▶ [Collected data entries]
.....

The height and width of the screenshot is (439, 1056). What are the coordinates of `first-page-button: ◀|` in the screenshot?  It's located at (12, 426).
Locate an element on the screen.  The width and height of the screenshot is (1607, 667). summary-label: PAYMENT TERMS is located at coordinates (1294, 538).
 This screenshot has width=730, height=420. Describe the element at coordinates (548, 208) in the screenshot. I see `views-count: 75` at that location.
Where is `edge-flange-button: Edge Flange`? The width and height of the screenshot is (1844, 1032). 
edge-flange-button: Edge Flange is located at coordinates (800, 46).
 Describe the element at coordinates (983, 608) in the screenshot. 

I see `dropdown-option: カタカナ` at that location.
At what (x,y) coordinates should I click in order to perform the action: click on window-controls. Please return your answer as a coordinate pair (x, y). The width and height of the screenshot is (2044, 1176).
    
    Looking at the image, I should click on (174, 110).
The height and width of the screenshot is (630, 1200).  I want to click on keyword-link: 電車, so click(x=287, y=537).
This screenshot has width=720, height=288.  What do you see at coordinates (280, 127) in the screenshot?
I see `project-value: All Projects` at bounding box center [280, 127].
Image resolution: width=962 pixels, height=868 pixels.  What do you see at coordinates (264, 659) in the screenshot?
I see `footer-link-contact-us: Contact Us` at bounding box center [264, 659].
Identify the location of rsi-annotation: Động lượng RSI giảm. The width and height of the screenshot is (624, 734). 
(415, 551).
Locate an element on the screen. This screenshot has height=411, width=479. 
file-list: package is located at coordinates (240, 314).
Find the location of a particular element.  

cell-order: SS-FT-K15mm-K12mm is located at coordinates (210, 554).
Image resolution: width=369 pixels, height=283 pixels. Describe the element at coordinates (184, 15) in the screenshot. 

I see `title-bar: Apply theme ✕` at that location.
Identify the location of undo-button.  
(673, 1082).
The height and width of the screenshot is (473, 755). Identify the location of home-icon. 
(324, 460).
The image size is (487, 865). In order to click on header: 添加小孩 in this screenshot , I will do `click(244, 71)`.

.....

▶ [About this exercise]
Write out the rows from the line containing "The height and width of the screenshot is (630, 1200)." through the line containing "(415, 551).", reproducing each one verbatim.

▶ [Solved problem]
The height and width of the screenshot is (630, 1200).  I want to click on keyword-link: 電車, so click(x=287, y=537).
This screenshot has width=720, height=288.  What do you see at coordinates (280, 127) in the screenshot?
I see `project-value: All Projects` at bounding box center [280, 127].
Image resolution: width=962 pixels, height=868 pixels.  What do you see at coordinates (264, 659) in the screenshot?
I see `footer-link-contact-us: Contact Us` at bounding box center [264, 659].
Identify the location of rsi-annotation: Động lượng RSI giảm. The width and height of the screenshot is (624, 734). 
(415, 551).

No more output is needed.